Tuk tuk is a large trailer hitched to a motorcycle and pretty much operates as a low-tech local bus with oh-so-natural air-conditioning. They are used throughout rural Cambodia to transport people and goods, and are often seen on the edge of towns ready to ferry farmers back to the countryside.
Most popular tourist destinations, including Phnom Penh, Siem Reap and the South Coast, have their very own tourist versions of the remork, with a canopied trailer hitched to the back of the motorbike for two people in comfort or as many as you can pile on at night. Often referred to as tuk tuks by foreigners travelling in Cambodia, they’re a great way to explore temples, as you get the breeze of the bike but some protection from the elements.

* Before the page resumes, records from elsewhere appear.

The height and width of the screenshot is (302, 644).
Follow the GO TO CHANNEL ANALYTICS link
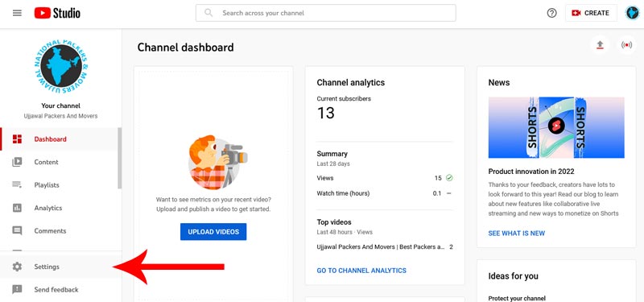point(361,271)
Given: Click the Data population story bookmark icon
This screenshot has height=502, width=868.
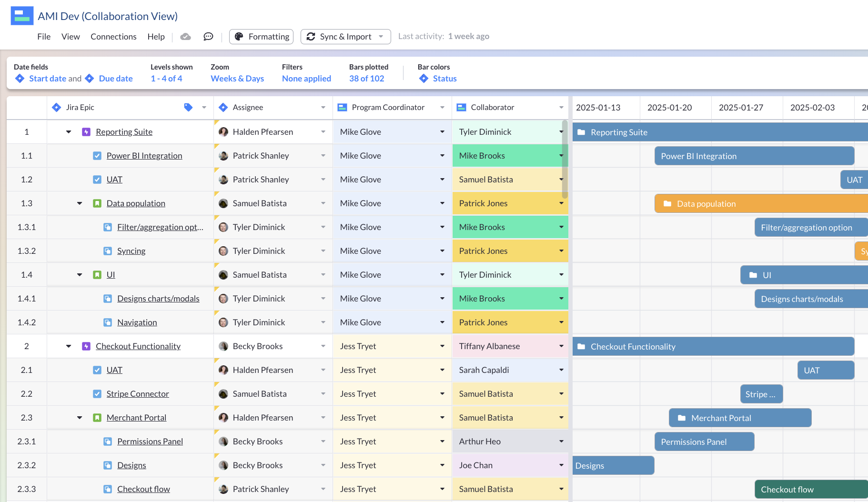Looking at the screenshot, I should 97,203.
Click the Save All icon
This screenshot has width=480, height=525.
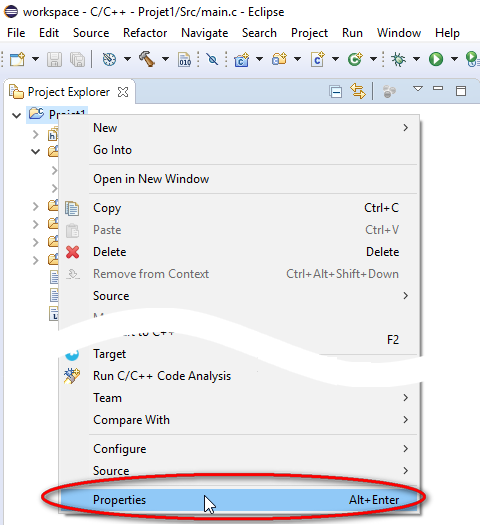coord(77,60)
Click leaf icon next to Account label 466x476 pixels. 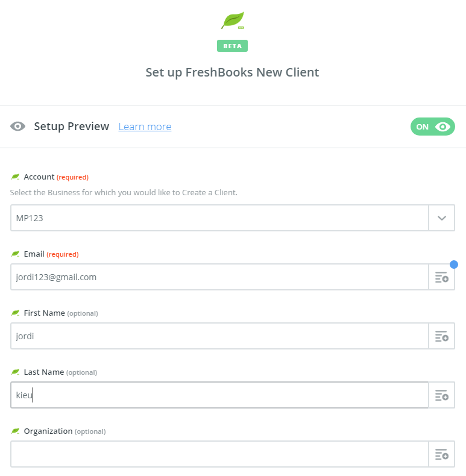point(15,177)
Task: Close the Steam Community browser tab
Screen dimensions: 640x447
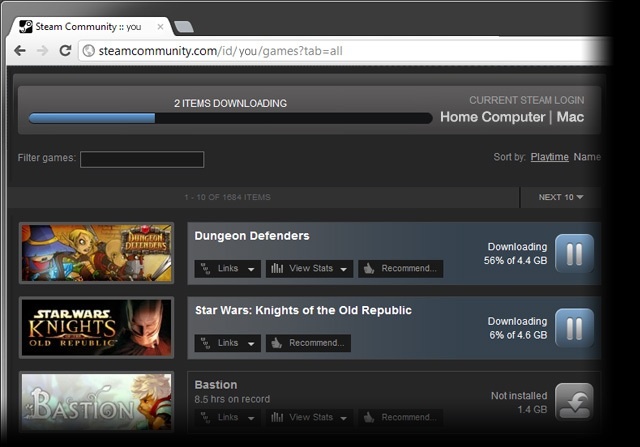Action: tap(160, 26)
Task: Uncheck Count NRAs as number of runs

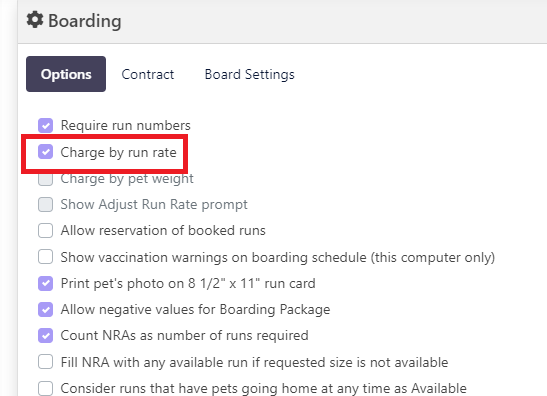Action: 45,336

Motos, also known as motodups (meaning moto driver), are small motorcycle taxis. They are a quick way of making short hops around towns and cities. Prices range from 2000r to US$1.50 or more, depending on the distance and the town; expect to pay more at night. In the past it was rare for prices to be agreed in advance, but with the increase in visitor numbers, a lot of drivers have got into the habit of overcharging. It’s probably best to negotiate up front, particularly in the major tourist centres, outside fancy hotels or at night.

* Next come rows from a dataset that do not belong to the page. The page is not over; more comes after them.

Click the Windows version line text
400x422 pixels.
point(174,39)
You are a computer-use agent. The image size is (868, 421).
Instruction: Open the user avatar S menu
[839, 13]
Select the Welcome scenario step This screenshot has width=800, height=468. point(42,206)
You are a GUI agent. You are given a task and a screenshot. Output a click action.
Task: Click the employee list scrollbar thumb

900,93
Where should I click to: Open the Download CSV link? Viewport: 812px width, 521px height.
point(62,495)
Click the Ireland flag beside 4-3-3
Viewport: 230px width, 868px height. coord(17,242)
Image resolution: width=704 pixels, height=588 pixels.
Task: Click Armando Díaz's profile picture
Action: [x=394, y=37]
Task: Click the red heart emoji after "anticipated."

Phnom Penh has several public city bus routes that are proving popular with local students, but are not yet widely used by visitors. Elsewhere there are no public bus networks.
Taxi hire in towns and cities is getting easier, but there are still very few metered taxis, with just a handful of operators in Phnom Penh. Guesthouses, hotels and travel agents can arrange cars for sightseeing in and around towns. Big online players such as Uber have now entered the market.